You have to be careful about calling suicide hotlines, or having other people call them. The hotlines often dispatch police, and suddenly she’ll have ten cop cars surrounding her house and the cat will most definitely be out of the bag. Cops have no clue when it comes to mental illness. Far better to visit an ER on your own.

amykloster's avatar

This is too much for any partner to take on! It does not make for a healthy relationship by any stretch of the imagination. I have been in a very similar place as she is now and I had to finally come to the point that I realized that only I could truly help myself and when I reached that place I started doing everything I could to get better. Going to counseling, exercising regularly, doing yoga, taking up activities that make your heart happy. It is not fair to her or you that the burden of her depression is being put fully on you. You need to encourage her to get help, but you need to also realize that in someways you may be making it a little too easy for her to not help herself, if that makes any sense. You can be there for her, but you need to be firm about her making positive changes for the health and happiness of you both! My heart goes out to you and realize that her acting out is in no way a reflection of you or anything you have done wrong and you deserve to have someone that looks out for you as well. Relationships need to be balanced. There is an incredible song by a band called Hot Chip which I love that addresses this. The chorus is plainly, “Look after me, and I’ll look after you. It’s something we both forgot to do.” Simple, but so incredibly true.

Skaggfacemutt's avatar

Let me rethink my previous answer, now that I know how young you are. I would say, at your age, to alert the authorities about the situation – tell your school counselor who is trained to deal with this sort of thing.
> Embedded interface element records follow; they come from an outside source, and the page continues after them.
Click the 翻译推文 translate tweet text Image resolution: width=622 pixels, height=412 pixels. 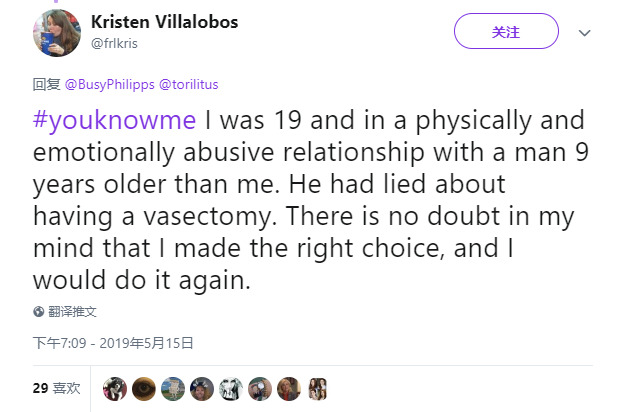click(72, 312)
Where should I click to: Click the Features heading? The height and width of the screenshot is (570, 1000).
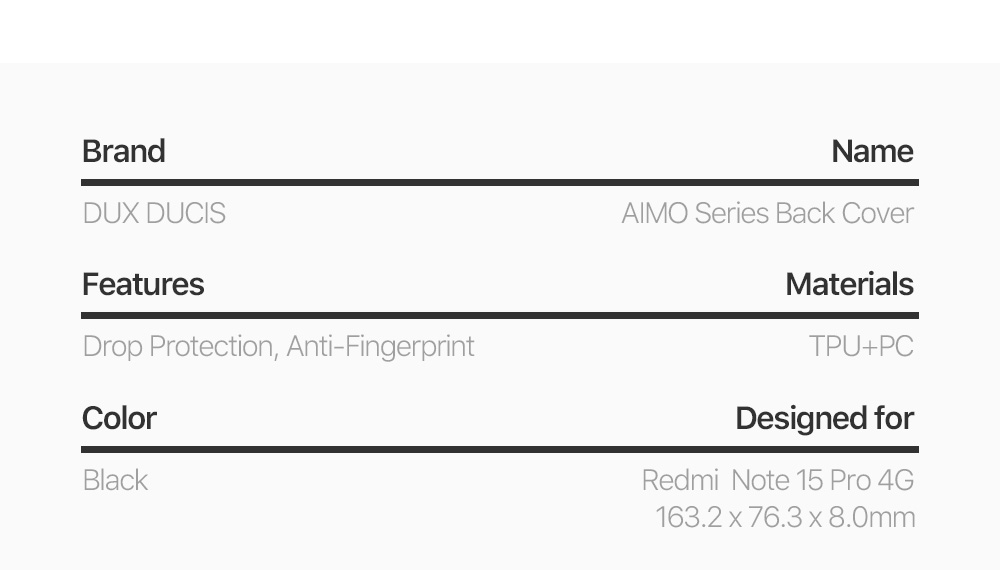143,285
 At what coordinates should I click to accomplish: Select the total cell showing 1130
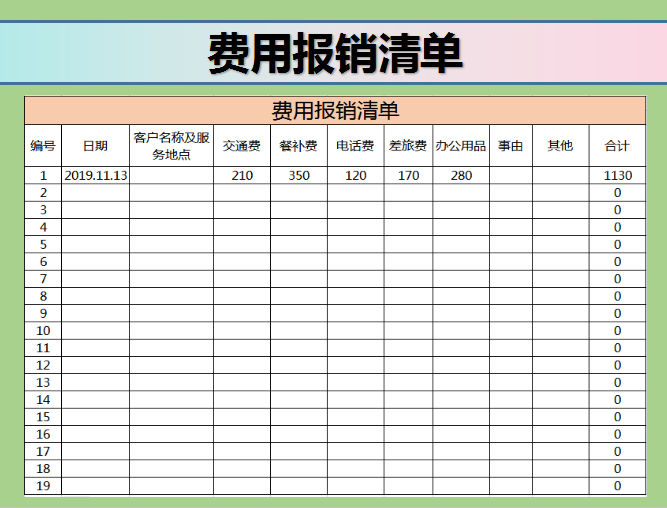pos(617,176)
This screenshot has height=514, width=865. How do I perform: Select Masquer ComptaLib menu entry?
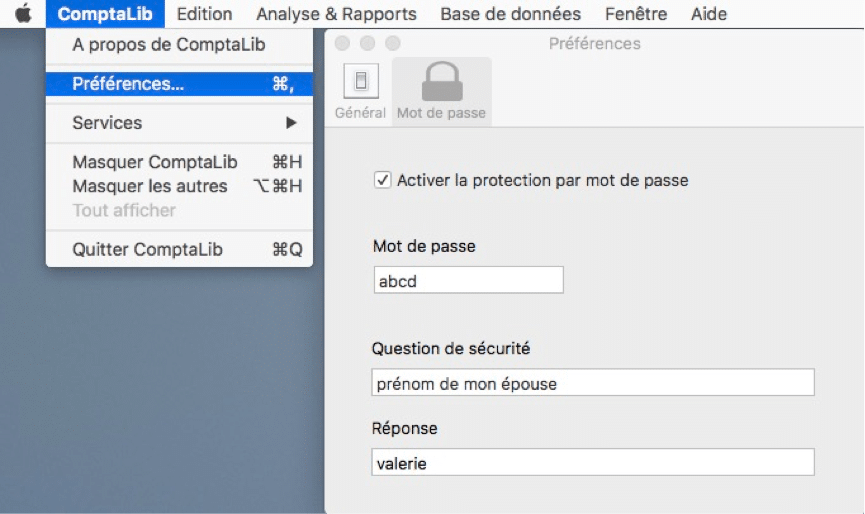[179, 162]
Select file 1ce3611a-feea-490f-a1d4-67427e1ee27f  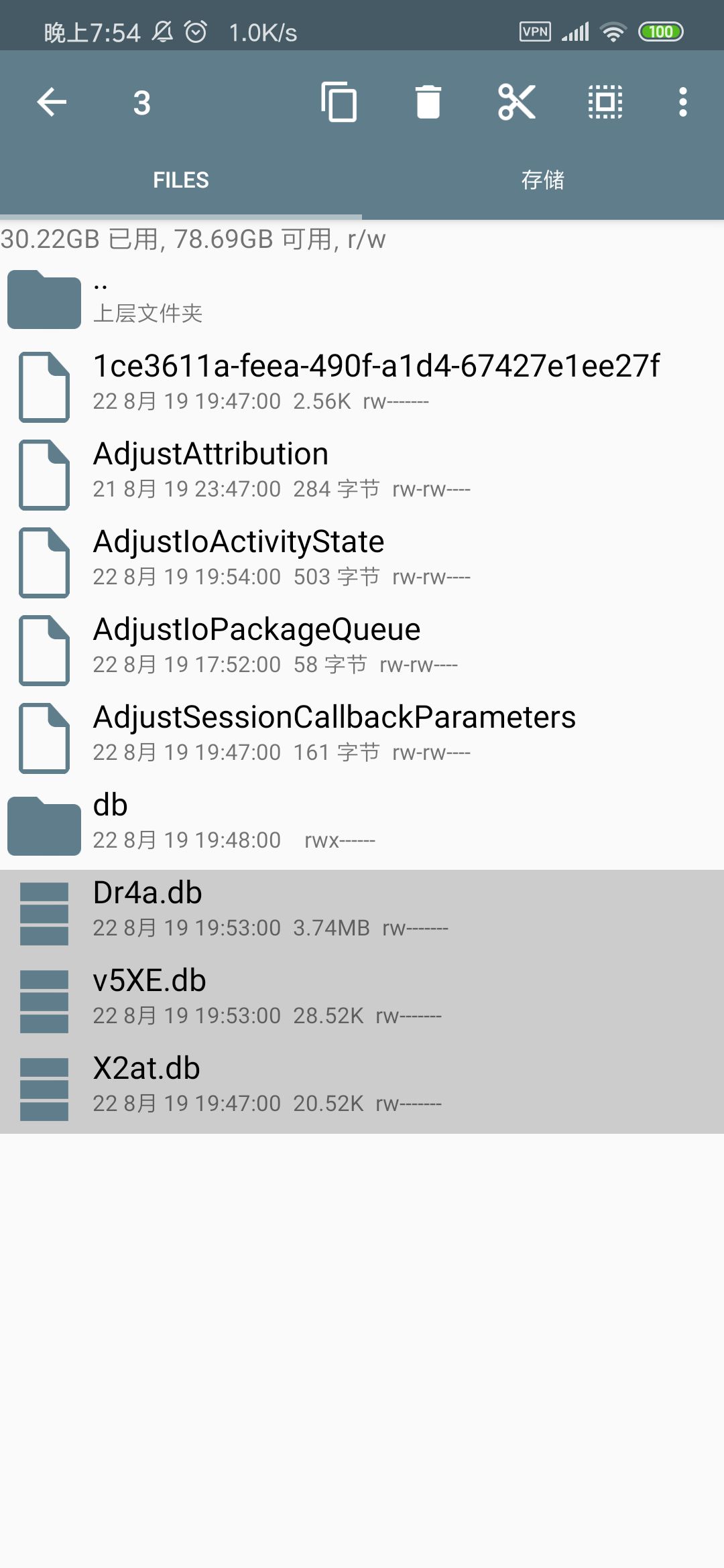point(362,387)
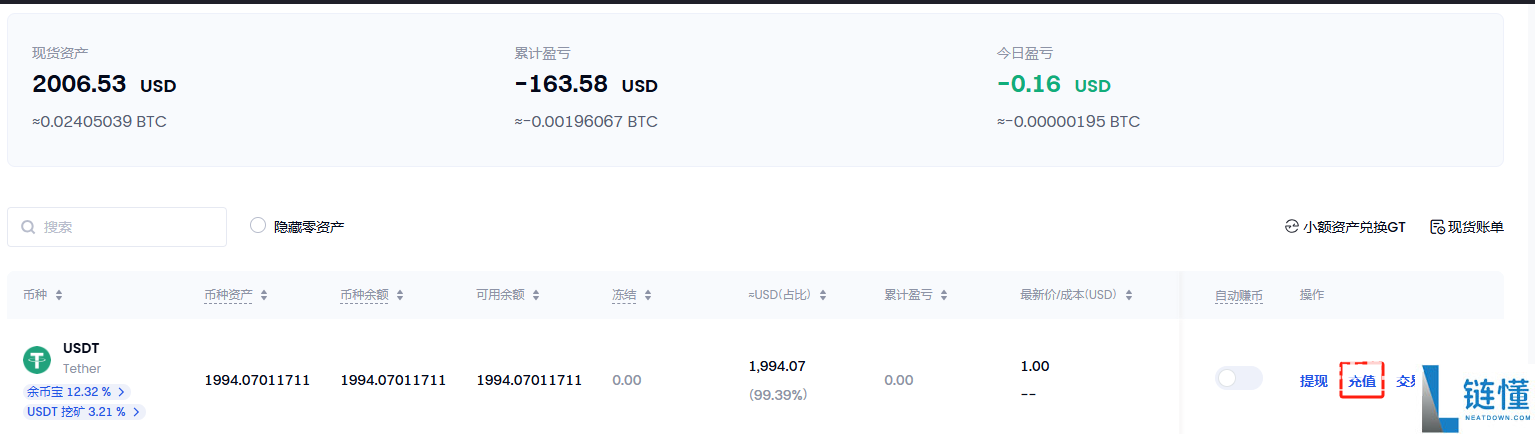This screenshot has height=434, width=1535.
Task: Sort by 币种 column arrows
Action: 59,295
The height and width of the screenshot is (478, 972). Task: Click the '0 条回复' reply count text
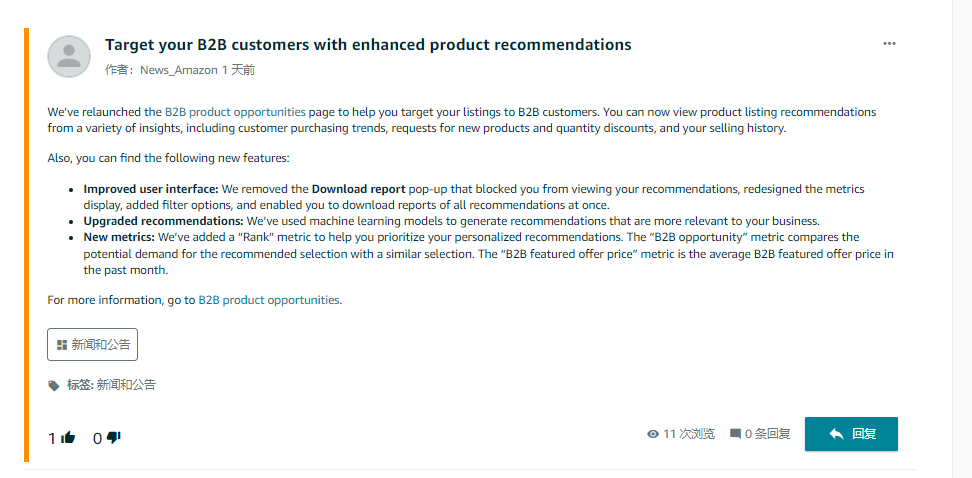pyautogui.click(x=768, y=434)

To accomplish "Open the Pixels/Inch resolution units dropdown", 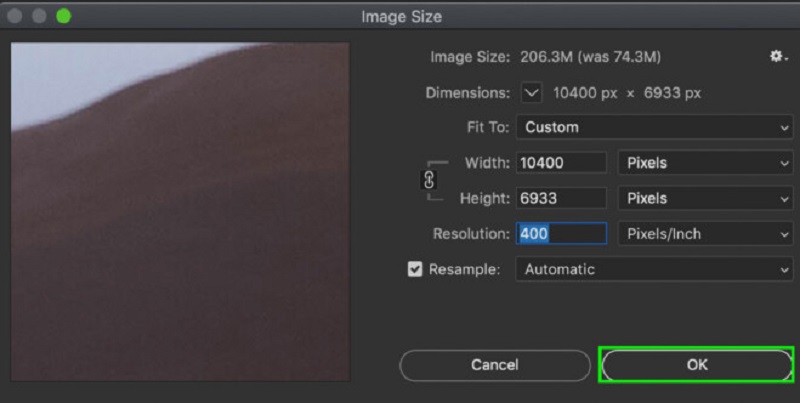I will point(705,234).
Then you friend will get the help she needs.

As for you, you are way too young to be that involved with even a normal, healthy girl, let alone one that has such serious problems. You have your whole life to deal with grown-up problems. Don’t borrow trouble!

JLeslie's avatar

@wundayatta I just meant he could call and get some info maybe? Say he is concerned about someone.

wundayatta's avatar

I know @JLeslie, but I just found out that sometimes their help is worse than not getting help. One person in my group called a hot line and said she was thinking about suicide. Next thing she knew there were ten cop cars parked outside on the street and her door was being broken down. She did not need this. She needed help, not the crime squad.

From what I’ve heard, I am trusting those hot lines less and less. I’m sure some are good. But what I’m saying is that you have to be careful, because they can overreact and that can be very harmful.

JLeslie's avatar

@wundayatta Good to know. I don’t know much about the national suicide hotline. The Psych hospital I worked for used to give out a number for suicidal people, there was a group which met also. Maybe there is something local like that where the OP lives? i guess maybe they can get trace information from your phone like 911 if you call some of these hotlines? Is that what happened to the person in your group? He didn’t give his location, but they traced it, or could figure it out with caller ID?